Maxi Glamour is our indigo demon queen, dancing the polka and burning Satanic rites down the Mississippi River. For ten years they have summoned plagues of glamorous disco punk to St. Louis that defy attempts at binary categorizations. To simply label Maxi a “drag queen” would be to incur their fiercest voodoo curse. Maxi’s scales are too prismatic.
Maxi’s work is a collage of vibrant queer possibilities, a voyage into steampunk dystopia, a femme fever dream full of horns and venom heels, a ballet of absurdist-avant garde fashion and a fierce dose of black queer liberation. Maxi is a designer, a classically trained flautist, a professional dancer, a show director, an activist and yes, a QUEEN.
“I see my purpose as knowing my skills and looking at the needs in my communities and understanding how I can make them better,” says Maxi.

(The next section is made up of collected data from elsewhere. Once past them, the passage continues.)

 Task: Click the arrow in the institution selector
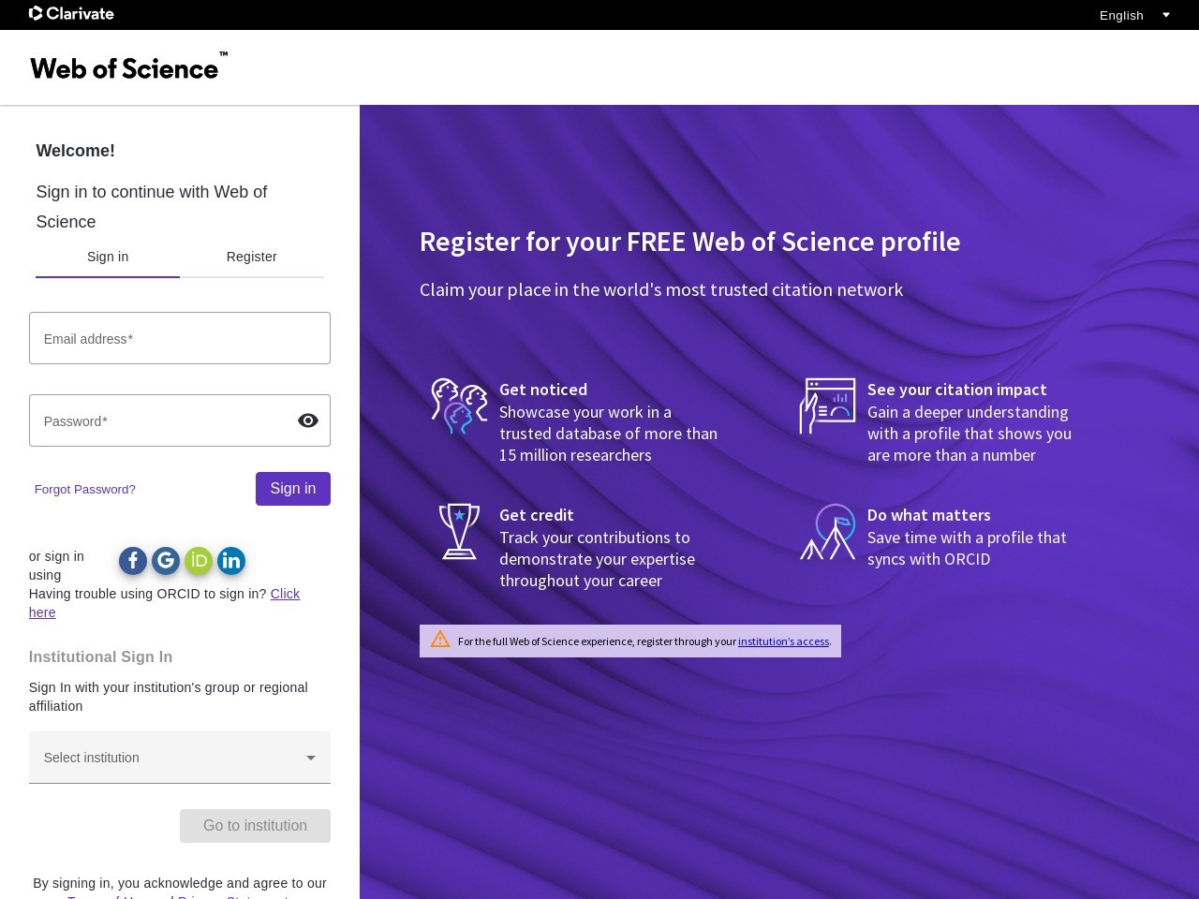click(311, 758)
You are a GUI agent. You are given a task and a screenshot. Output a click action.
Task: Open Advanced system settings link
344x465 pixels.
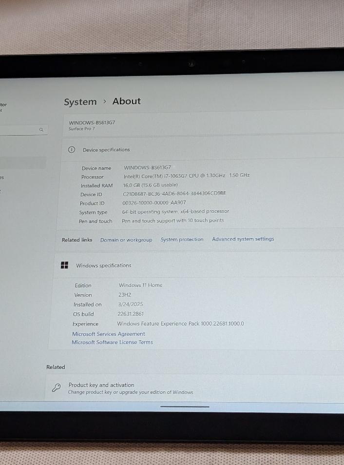243,239
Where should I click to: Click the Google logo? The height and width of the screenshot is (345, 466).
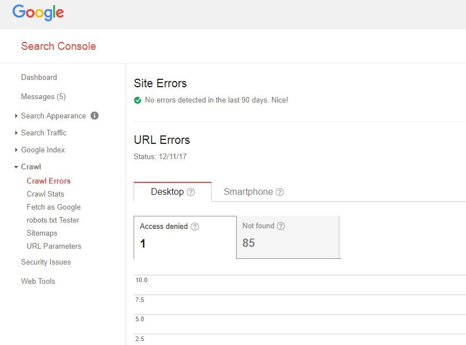(38, 12)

It may sound simple, but Maxi has used this tenet to build a name as one of St. Louis’ most impressive artists. From polka parties at Das Bevo to demon cabarets full of hedonist burlesque to free drag workshops for trans and gender non-binary young artists, Maxi continues to push us to reconsider where the line exists between community and individual artist.
“Drag queens are pillars of queer culture,” Maxi says. “We are the ones on the mic, we are the ones creating the parties, so how can I work to change them? To change the culture and society?”
In terms of racial equity, Maxi says it comes down to not just putting black artists on the stage but putting them on the microphone.
“That is shifting the culture of what is seen as queer leadership in clubs, shows and arts communities,” Maxi says.
One of Maxi’s most influential projects is the quarterly queer arts mini-festival Qu’art, which blends intersectional and multi-disciplinary queer artists on the Crack Fox stage downtown.
“I wanted to bring acts together to expand our conceptions of what queer art is and what it can be here in St. Louis,” says Maxi. “I wanted it to be an event that I would want to be a part of, something I wasn’t seeing in St. Louis.”
The events are organized around themes like club kid wonderlands, cyber freaks, black queer excellence, filth and dismantling the oligarchy. Each Qu’art features panel talks with community leaders, activists and artists on issues touching queer lives: addiction, political mobilization, racism in the LGBT community and sex positivity. Many of the panels intentionally center queer leaders and elders.
“Learn from your queer elders, respect them,” says Maxi, who never reveals their age. “These are the ones that kept the bars open and alive for years. They were innovative, they were avant garde, so don’t treat these queer pioneers as disposable.”
And that ability to cultivate may be what defines their demon baklava influence.
“To be humble and lower yourself to learn from someone, to ask a question you don’t know the answer to,” says Maxi, “that is deep, that is beautiful.”